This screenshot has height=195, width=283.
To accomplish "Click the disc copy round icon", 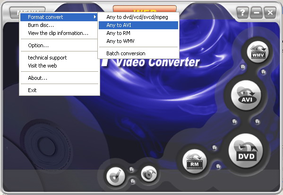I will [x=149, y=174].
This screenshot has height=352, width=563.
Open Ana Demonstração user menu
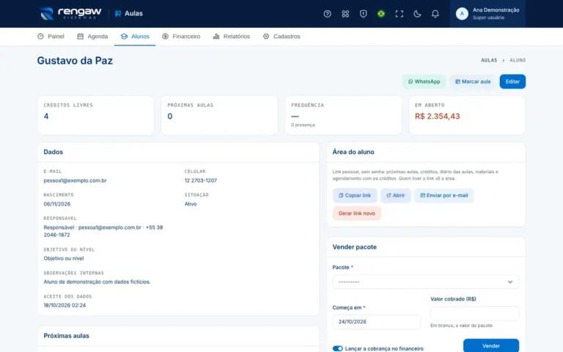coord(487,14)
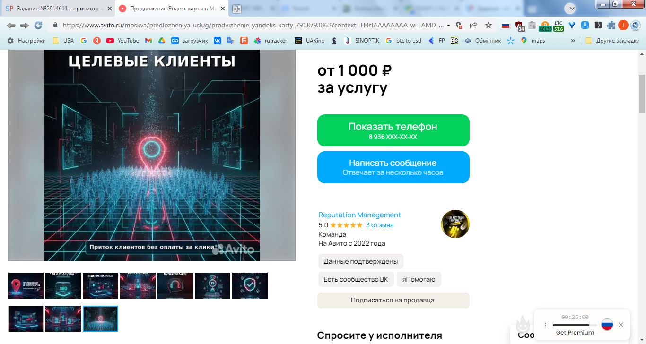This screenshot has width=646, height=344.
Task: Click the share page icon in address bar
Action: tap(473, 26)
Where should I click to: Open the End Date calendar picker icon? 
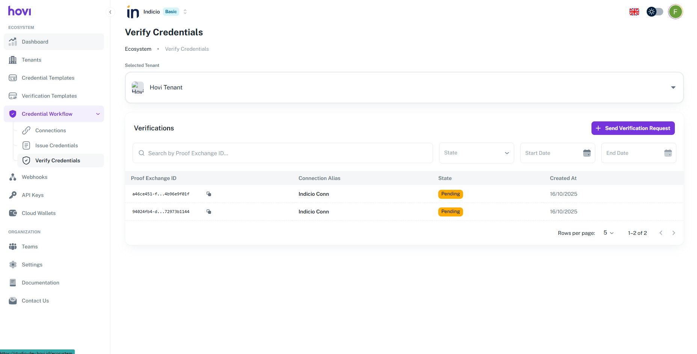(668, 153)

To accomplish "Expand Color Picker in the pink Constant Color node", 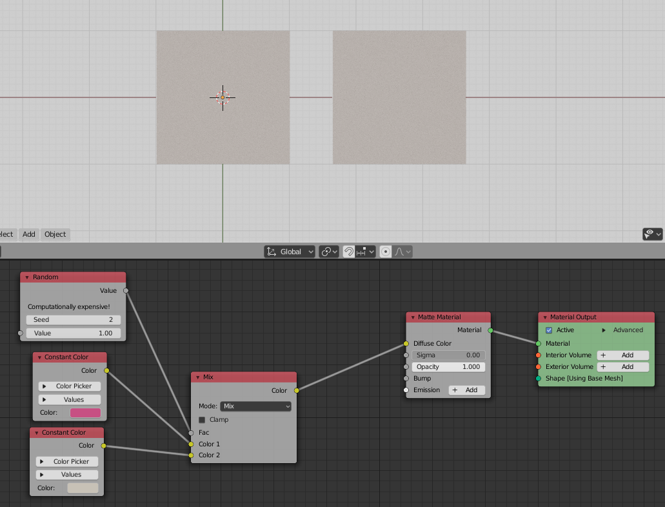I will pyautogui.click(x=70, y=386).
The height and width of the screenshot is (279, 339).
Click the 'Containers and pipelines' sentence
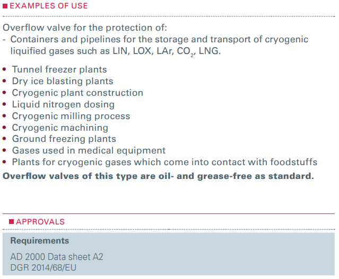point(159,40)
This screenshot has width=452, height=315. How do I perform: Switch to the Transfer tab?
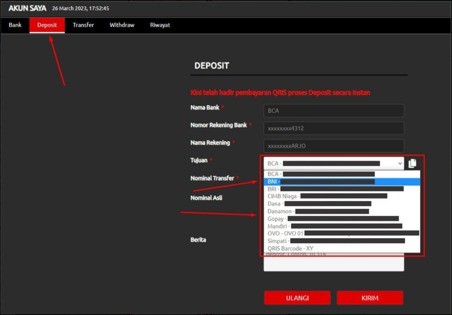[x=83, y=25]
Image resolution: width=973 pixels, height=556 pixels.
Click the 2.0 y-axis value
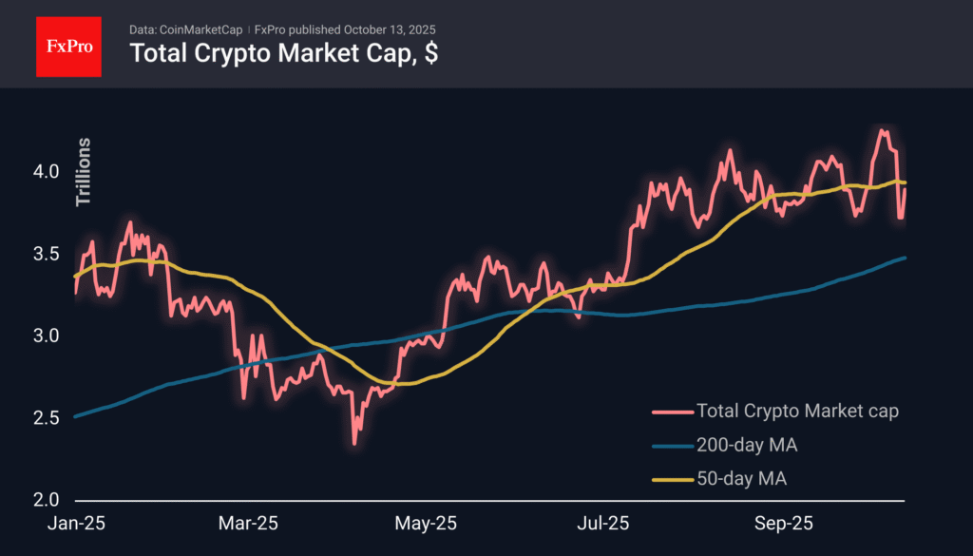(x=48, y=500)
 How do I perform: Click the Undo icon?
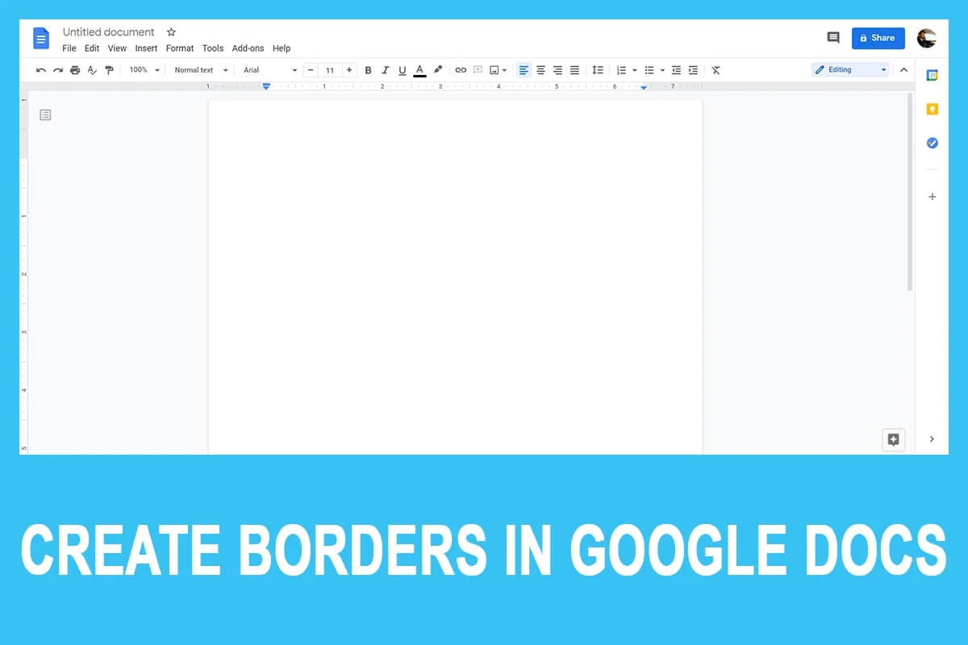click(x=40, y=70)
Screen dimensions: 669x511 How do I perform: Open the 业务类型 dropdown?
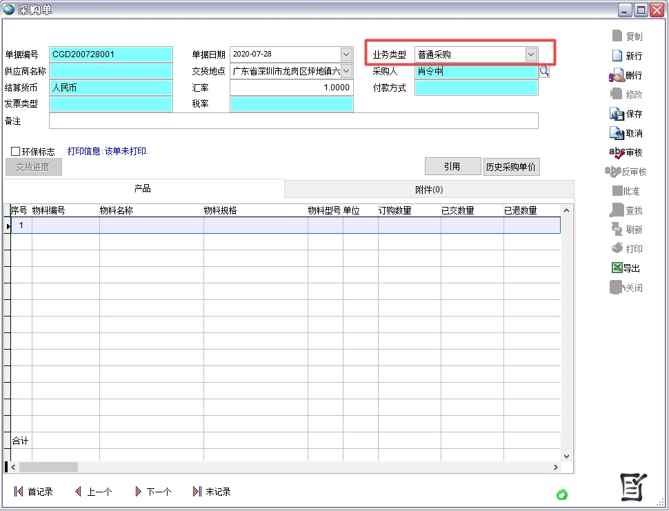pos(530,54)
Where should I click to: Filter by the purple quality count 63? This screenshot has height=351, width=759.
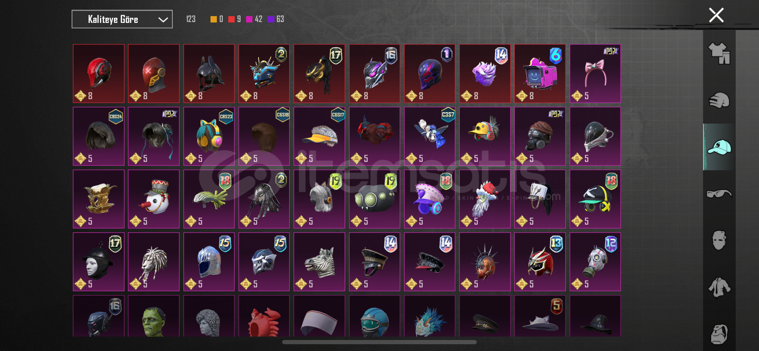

_ _ _

== WHAT YOU HAVE TO DO ==
Copy out the lines of the items from the one containing "Screen dimensions: 669x511" through the end of the items, both included, and leave out the pictures.

== SOLUTION TO THIS TASK ==
Screen dimensions: 669x511 How do I perform: Open the 业务类型 dropdown?
pos(530,54)
Where should I click to: Filter by the purple quality count 63? This screenshot has height=351, width=759.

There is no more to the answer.